What the exercise asks
For the records below, say how many lines contain the string "will". Give the number only.

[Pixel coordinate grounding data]

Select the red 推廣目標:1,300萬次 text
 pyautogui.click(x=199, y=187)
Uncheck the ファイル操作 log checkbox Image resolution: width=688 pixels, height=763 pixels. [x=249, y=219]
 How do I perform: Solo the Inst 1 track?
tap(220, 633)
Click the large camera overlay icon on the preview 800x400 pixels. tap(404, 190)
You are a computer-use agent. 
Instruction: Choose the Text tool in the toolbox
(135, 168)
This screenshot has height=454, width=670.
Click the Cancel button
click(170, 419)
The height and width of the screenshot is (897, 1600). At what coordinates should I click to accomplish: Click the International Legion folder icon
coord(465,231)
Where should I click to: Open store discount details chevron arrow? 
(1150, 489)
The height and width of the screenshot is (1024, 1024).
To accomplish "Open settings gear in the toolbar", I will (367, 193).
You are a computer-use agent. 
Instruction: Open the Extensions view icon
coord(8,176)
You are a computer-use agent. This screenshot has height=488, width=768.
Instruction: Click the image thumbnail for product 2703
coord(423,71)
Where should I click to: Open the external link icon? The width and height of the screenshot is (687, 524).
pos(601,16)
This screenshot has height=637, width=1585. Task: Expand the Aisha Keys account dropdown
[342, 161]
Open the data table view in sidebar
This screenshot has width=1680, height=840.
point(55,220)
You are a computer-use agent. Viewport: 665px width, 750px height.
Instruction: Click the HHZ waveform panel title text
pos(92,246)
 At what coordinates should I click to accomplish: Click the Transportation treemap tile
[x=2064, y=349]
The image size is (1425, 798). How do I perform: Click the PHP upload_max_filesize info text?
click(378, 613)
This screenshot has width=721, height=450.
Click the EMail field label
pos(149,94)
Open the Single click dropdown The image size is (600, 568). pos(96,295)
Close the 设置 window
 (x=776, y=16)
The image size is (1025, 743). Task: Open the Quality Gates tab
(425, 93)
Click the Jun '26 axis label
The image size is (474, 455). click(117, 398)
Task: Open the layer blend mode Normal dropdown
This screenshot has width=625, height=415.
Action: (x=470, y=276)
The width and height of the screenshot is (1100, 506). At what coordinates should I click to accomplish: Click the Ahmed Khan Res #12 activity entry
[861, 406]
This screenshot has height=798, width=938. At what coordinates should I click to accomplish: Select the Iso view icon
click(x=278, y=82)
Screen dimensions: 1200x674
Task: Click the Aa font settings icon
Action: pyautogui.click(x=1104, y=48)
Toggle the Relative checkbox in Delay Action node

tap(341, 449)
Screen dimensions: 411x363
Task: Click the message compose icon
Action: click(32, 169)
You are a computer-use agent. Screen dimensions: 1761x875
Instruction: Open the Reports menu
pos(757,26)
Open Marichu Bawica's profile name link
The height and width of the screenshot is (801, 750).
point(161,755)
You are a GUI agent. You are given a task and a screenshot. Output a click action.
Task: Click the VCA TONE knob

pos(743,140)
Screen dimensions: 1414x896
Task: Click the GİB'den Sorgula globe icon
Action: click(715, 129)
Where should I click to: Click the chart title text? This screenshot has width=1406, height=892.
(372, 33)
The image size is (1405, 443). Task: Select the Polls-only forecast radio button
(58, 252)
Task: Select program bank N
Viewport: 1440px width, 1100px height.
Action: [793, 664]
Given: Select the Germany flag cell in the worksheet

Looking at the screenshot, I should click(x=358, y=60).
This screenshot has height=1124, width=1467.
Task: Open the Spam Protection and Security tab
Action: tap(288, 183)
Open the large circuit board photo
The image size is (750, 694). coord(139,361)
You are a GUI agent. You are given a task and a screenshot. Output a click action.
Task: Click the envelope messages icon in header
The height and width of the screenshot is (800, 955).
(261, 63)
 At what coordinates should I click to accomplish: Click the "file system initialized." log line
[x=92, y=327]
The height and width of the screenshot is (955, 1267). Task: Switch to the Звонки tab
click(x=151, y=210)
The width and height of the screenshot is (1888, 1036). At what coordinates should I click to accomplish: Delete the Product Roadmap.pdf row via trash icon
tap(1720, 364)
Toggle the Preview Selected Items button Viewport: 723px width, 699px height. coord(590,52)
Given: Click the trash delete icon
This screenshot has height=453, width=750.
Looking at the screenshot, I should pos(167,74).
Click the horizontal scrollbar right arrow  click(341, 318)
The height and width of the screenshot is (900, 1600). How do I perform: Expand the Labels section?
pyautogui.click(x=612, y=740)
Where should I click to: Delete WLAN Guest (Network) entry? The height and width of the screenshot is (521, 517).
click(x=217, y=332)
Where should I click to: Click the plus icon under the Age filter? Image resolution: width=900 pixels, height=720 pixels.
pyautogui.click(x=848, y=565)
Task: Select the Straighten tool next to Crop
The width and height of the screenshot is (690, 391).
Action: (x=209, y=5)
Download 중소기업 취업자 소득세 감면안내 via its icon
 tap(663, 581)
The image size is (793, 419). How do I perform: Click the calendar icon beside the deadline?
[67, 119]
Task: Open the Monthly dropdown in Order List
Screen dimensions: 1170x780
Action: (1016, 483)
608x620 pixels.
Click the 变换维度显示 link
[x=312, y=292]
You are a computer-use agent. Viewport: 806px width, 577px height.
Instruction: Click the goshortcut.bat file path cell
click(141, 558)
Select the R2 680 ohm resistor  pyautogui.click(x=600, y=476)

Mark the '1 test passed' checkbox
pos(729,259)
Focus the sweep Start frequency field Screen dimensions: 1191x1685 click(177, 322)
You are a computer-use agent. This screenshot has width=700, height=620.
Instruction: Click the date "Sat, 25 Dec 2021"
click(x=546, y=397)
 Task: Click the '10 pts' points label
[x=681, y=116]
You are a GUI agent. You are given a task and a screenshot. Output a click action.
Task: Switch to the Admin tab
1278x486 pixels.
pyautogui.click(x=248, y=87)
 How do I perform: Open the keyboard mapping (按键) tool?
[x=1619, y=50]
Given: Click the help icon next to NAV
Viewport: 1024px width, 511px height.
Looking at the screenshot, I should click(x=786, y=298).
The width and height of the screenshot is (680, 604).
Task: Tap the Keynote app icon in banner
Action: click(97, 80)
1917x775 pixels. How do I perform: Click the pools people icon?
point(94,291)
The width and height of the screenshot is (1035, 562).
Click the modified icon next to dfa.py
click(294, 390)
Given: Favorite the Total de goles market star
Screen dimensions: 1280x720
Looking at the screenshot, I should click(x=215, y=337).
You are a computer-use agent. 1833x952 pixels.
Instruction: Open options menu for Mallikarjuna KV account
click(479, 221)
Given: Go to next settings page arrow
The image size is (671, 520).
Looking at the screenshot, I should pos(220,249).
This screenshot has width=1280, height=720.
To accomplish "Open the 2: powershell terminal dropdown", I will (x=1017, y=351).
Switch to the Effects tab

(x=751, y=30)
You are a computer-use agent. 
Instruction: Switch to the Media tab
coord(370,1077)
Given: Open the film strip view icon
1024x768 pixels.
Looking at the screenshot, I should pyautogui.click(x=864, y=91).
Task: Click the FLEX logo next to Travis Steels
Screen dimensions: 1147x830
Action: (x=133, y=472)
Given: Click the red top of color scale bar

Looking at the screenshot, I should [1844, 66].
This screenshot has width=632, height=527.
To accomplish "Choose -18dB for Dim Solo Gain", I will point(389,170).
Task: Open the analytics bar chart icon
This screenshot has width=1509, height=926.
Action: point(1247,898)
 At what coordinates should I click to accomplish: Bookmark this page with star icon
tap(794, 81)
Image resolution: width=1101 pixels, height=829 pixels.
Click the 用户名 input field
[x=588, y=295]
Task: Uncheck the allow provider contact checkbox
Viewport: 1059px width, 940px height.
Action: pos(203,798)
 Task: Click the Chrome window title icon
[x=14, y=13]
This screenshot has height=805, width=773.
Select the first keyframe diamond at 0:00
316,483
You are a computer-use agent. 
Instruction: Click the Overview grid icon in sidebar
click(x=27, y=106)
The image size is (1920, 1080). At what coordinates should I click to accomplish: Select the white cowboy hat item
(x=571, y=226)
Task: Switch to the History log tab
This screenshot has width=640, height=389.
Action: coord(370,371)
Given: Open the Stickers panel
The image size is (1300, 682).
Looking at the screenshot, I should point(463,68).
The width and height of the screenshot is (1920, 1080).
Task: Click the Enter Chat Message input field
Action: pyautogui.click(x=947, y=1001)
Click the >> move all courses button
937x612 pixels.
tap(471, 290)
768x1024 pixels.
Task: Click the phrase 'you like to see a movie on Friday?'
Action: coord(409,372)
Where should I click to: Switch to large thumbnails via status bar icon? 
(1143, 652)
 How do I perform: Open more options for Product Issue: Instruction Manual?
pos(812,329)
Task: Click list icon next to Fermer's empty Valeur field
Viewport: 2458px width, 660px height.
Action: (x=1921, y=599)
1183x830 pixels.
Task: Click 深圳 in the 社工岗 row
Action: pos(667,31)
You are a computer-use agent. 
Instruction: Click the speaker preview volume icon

Written response
3